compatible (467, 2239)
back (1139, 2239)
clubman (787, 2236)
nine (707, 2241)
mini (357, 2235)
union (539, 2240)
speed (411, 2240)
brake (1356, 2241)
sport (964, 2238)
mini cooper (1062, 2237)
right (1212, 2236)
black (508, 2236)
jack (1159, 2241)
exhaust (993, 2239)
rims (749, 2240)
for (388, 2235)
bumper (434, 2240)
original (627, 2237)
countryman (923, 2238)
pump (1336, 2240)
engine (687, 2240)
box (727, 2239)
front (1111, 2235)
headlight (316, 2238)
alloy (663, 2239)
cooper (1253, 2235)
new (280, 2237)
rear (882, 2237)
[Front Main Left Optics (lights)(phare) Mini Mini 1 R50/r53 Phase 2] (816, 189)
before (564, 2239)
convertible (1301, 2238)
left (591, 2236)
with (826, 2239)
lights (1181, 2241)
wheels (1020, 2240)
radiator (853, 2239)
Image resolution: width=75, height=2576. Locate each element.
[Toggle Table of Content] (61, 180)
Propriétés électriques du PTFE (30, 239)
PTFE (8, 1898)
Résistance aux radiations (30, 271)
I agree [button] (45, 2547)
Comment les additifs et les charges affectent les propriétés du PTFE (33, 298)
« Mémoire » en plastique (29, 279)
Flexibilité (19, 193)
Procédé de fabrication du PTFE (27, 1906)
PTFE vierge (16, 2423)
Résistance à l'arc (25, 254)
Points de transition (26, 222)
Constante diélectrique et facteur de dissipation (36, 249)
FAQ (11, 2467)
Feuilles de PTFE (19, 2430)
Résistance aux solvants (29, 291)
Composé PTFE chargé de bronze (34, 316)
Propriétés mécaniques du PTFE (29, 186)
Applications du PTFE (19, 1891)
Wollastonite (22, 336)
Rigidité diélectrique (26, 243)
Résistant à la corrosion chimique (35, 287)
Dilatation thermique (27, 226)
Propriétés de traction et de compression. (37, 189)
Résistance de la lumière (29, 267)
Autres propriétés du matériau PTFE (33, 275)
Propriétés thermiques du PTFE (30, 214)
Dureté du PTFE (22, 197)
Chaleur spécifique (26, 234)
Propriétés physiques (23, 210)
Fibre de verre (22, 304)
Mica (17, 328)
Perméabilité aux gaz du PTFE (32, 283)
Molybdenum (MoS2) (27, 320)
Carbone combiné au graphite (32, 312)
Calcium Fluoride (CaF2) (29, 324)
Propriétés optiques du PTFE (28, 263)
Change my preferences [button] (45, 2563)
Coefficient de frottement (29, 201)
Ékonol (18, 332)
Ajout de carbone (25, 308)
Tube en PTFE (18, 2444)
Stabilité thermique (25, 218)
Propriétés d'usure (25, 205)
------------------------------------------------------------
◆ Required action
Everything in the listing above should be repeated exactly.

◆ Solution for this problem
compatible (467, 2239)
back (1139, 2239)
clubman (787, 2236)
nine (707, 2241)
mini (357, 2235)
union (539, 2240)
speed (411, 2240)
brake (1356, 2241)
sport (964, 2238)
mini cooper (1062, 2237)
right (1212, 2236)
black (508, 2236)
jack (1159, 2241)
exhaust (993, 2239)
rims (749, 2240)
for (388, 2235)
bumper (434, 2240)
original (627, 2237)
countryman (923, 2238)
pump (1336, 2240)
engine (687, 2240)
box (727, 2239)
front (1111, 2235)
headlight (316, 2238)
alloy (663, 2239)
cooper (1253, 2235)
new (280, 2237)
rear (882, 2237)
[Front Main Left Optics (lights)(phare) Mini Mini 1 R50/r53 Phase 2] (816, 189)
before (564, 2239)
convertible (1301, 2238)
left (591, 2236)
with (826, 2239)
lights (1181, 2241)
wheels (1020, 2240)
radiator (853, 2239)
Image resolution: width=75, height=2576. Locate each element.
[Toggle Table of Content] (61, 180)
Propriétés électriques du PTFE (30, 239)
PTFE (8, 1898)
Résistance aux radiations (30, 271)
I agree [button] (45, 2547)
Comment les additifs et les charges affectent les propriétés du PTFE (33, 298)
« Mémoire » en plastique (29, 279)
Flexibilité (19, 193)
Procédé de fabrication du PTFE (27, 1906)
PTFE vierge (16, 2423)
Résistance à l'arc (25, 254)
Points de transition (26, 222)
Constante diélectrique et facteur de dissipation (36, 249)
FAQ (11, 2467)
Feuilles de PTFE (19, 2430)
Résistance aux solvants (29, 291)
Composé PTFE chargé de bronze (34, 316)
Propriétés mécaniques du PTFE (29, 186)
Applications du PTFE (19, 1891)
Wollastonite (22, 336)
Rigidité diélectrique (26, 243)
Résistant à la corrosion chimique (35, 287)
Dilatation thermique (27, 226)
Propriétés de traction et de compression. (37, 189)
Résistance de la lumière (29, 267)
Autres propriétés du matériau PTFE (33, 275)
Propriétés thermiques du PTFE (30, 214)
Dureté du PTFE (22, 197)
Chaleur spécifique (26, 234)
Propriétés physiques (23, 210)
Fibre de verre (22, 304)
Mica (17, 328)
Perméabilité aux gaz du PTFE (32, 283)
Molybdenum (MoS2) (27, 320)
Carbone combiné au graphite (32, 312)
Calcium Fluoride (CaF2) (29, 324)
Propriétés optiques du PTFE (28, 263)
Change my preferences [button] (45, 2563)
Coefficient de frottement (29, 201)
Ékonol (18, 332)
Ajout de carbone (25, 308)
Tube en PTFE (18, 2444)
Stabilité thermique (25, 218)
Propriétés d'usure (25, 205)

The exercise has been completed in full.